MICHAEL RATNER: He was sent there to get Guantanamo-ize Abu Ghraib. That was the word they used. They were not doing as well in Iraq as they could, on interrogations. He was using certain interrogation techniques in Guantanamo. He goes in august 2003, to Abu Ghraib. Two months later what do we see, but the famous photographs that took place. The memo that we’re talking about, the memo of April, 2003, on the website is the one about Guantanamo. Those interrogation techniques, if and when we can get them, are what were used in Guantanamo. They became, apparently, the model for what was used in Iraq.
AMY GOODMAN: You have represented people in Guantanamo, whatever that means right now, given their lack of access to lawyers, but what have people told you about what happened there?
MICHAEL RATNER: Well I did see two of my clients. They were released because what they did is they falsely confessed to meeting Osama Bin Laden when their pictures were shown; the government claimed they were pictures in the video. After three months of interrogation, three months of isolation, dogs, chained to the floor for 12 hours, food deprivation, the whole business, loud noises, they falsely confessed. Only after British intelligence proved they were in England at the time that the video was made they were released. It just shows you how useless this stuff is, how harmful it is, and we should look into more into what is happening in Guantanamo even though we are focused on Iraq now.
AMY GOODMAN: The vice president’s office. What relation does this have to this?
MICHAEL RATNER: Well that’s a good question. It’s hidden in a lot of this material. Although, I did see a reference to some people in the vice president’s office having some knowledge of this.
AMY GOODMAN: Looking at talking points memo by Joshua — Josh Marshall, saying, quoting the "Wall Street Journal", to protect subordinates, should they be charged with torture? The memo advised Mr. Bush issue a presidential directive or other writing that could serve as evidence since authority to set aside the laws is inherent in the president. Marshall of talkingpointsmemo.com said the right to set aside law is inherent in the president. That claim alone should stop everyone in their tracks and prompt a serious consideration of the safety of the American republic under this president. It is the very definition of a constitutional monarchy let alone a constitutional republic that the law is superior to the executive, not the other way around. This is the essence of what the rule of law means. The government of laws is not men, and all of that.
MICHAEL RATNER: It’s a totalitarian position that the government has taken in the memo that we referred to. He’s exactly right.

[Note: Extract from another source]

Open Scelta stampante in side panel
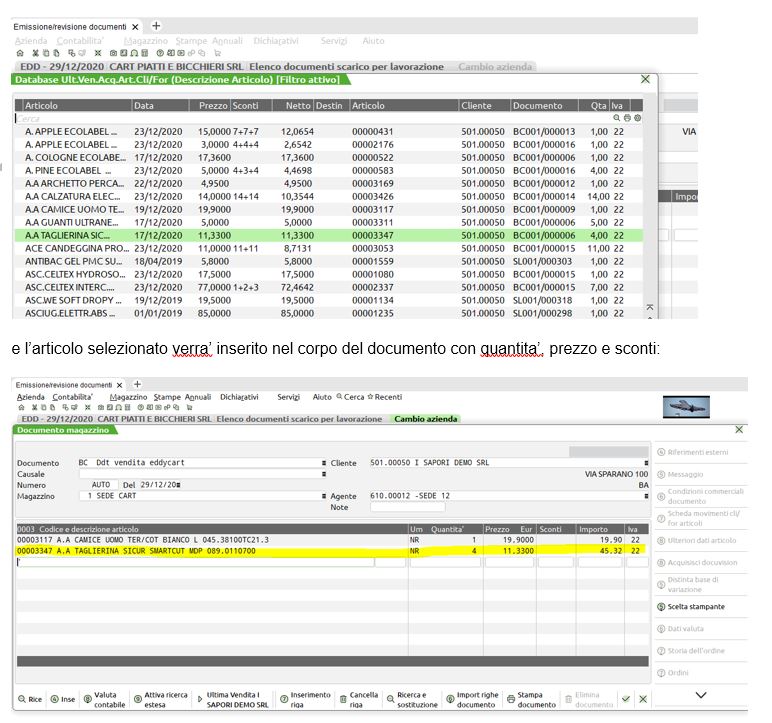 point(697,607)
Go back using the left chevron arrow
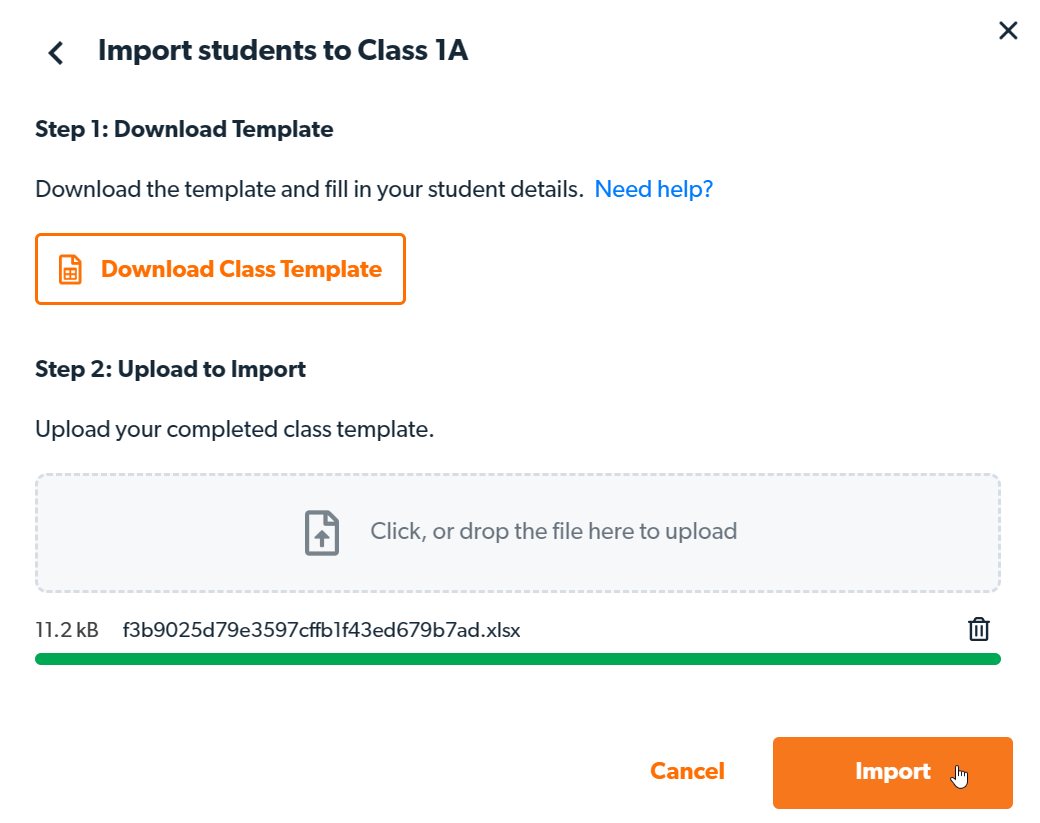Screen dimensions: 1040x823 56,53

When you can set aside all law, what are you saying except that you are a dictator? That’s what he is saying boldly, openly and it’s about time the American people did something about it.
AMY GOODMAN: What do you think that the American people can do right now?
MICHAEL RATNER: One thing they should do is keep hitting everybody; we want to get every document out. We want a special prosecutor, which is what I think ought to happen here to look at the highest levels. All of these little investigations going on, around seven lower level soldiers in Abu Ghraib, that’s just not what this is about anymore. It’s clear that the opening of lawlessness in this administration came from the very top. It came not just in the memos we’re talking about, it came in the early Gonzalez counsel to the president memo, to the president apparently that said that you can ignore the Geneva conventions in Afghanistan and ignore them because we don’t want to be subjected to war crimes. The stuff goes all the way up. We have to get to the bottom of it. It’s really — I consider it a major crisis of the republic, a major crisis of democracy.
AMY GOODMAN: "The New York Times" has in its final paragraph, in a piece on the torture memo, the march memorandum also contains a curious section in which the lawyers argue that any torture committed at Guantanamo would not be a violation of the anti-torture statute because the base was under American league jurisdiction, and the statute only concerns torture committed overseas. That view is in direct conflict with the position the administration’s taken in the Supreme Court where it’s argued prisoners at Guantanamo are not entitled to constitutional protection because the base is outside the American jurisdiction.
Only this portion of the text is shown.